The scientific explanation is a bit less exotic, but we think it’s still pretty interesting: these marks are what we call “ship tracks.” You see, it’s actually quite hard to measure the depth of the ocean. Sunlight, lasers, and other electromagnetic radiation can travel less than 100 feet below the surface, yet the typical depth in the ocean is more than two and a half miles. Sound waves are more effective. By measuring the time it takes for sound to travel from a ship to the sea floor and back, you can get an idea of how far away the sea floor is. Since this process — known as echosounding — only maps a strip of the sea floor under the ship, the maps it produces often show the path the ship took, hence the “ship tracks.” In this case, the soundings produced by a ship are also about 1% deeper than the data we have in surrounding areas — likely an error — making the tracks stand out more.

I encourage you to read the full entry on that old Lat Long Blog post if you want to really understand how this occurs. Stefan at Ogle Earth also wrote a detailed breakdown of Atlantis years ago which is worth re-reading as well.

About Mickey Mellen

Mickey has been using Google Earth since it was released in 2005, and has created a variety of geo-related sites including Google Earth Hacks. He runs a web design firm in Marietta, GA, where he lives with his wife and two kids.



Comments

  1. Pitiable twits … oooh, look, there goes Elvis!

    • just how often do you see “Elvis” Mister…..?
      we have Medication and Therapy and Professional Services available for you to help you with
      your “Elvis” sightings…

      Meanwhile I will get back to Investigating Underwater Alien Bases….!

  2. So if these are “Ship tracks”, how come they don’t exist throughout the entire mapped ocean? Was it not mapped the exact same way? Their explanation is flawed.

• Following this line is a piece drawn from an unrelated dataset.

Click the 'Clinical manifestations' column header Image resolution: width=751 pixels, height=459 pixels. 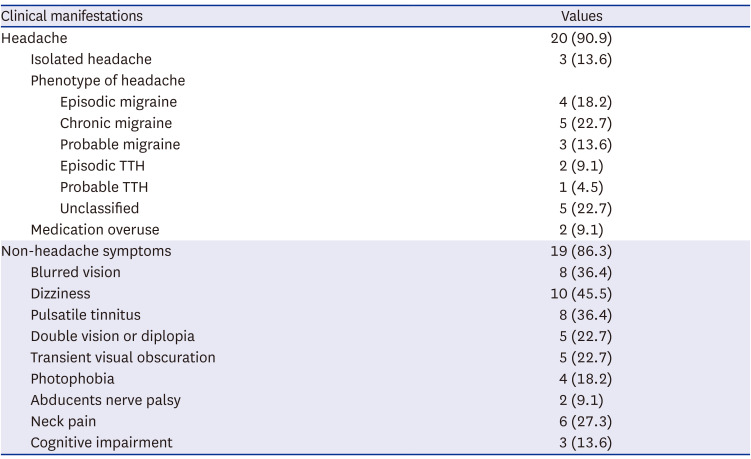point(72,16)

    • Because what you’re seeing here is the swath of of a mulitbeam sonar system, the vast majority of the worlds oceans have not been mapped by systems like these, what you see in Google Earth is interpolation of various data sources to create its bathymetry map in many places especially far from shore these rely on very little actual data. Whereas close to shore more resources are expended to map it more accurately mainly because of mapping for nautical charts and to determine a countries economic exclusion zone. Also the deeper the water gets the more the resolution of a sonar system gets diluted and only larger features are identifiable.

      Unlike most of people here speculating I’m commenting on this because this what I do for a living and I’m always a little bit amused when I see posts like these created people who are ill informed.

      ( also see my post below )

  3. *and of course, the ship naturally traveled in a rectangular formation to form these ship tracts. A nearly perfect rectangular formation, that looks like a damned city block, yes, a ship can instantly make 90 degree turns! Gimme a break.

  4. Not rain on any ones parade, but as Hydrographic surveyor. I can tell you all that is some poor quality multibeam sonar data (showing both vessel motion artifacts and not being tide corrected ) , merged into the lower resolution Google bathymetry layer The this can be seen all over Google Earth.

    Keep in mind that the Google Earth Baythemtry in many places is made of very few data points with heavy interpolation between them and smoothed out to make a digital terrain model of very low resolution.

    If you’re interested in some places with good sonar data look at the coast of southern California, but even there you will see lines that don’t match up well with the surrounding data.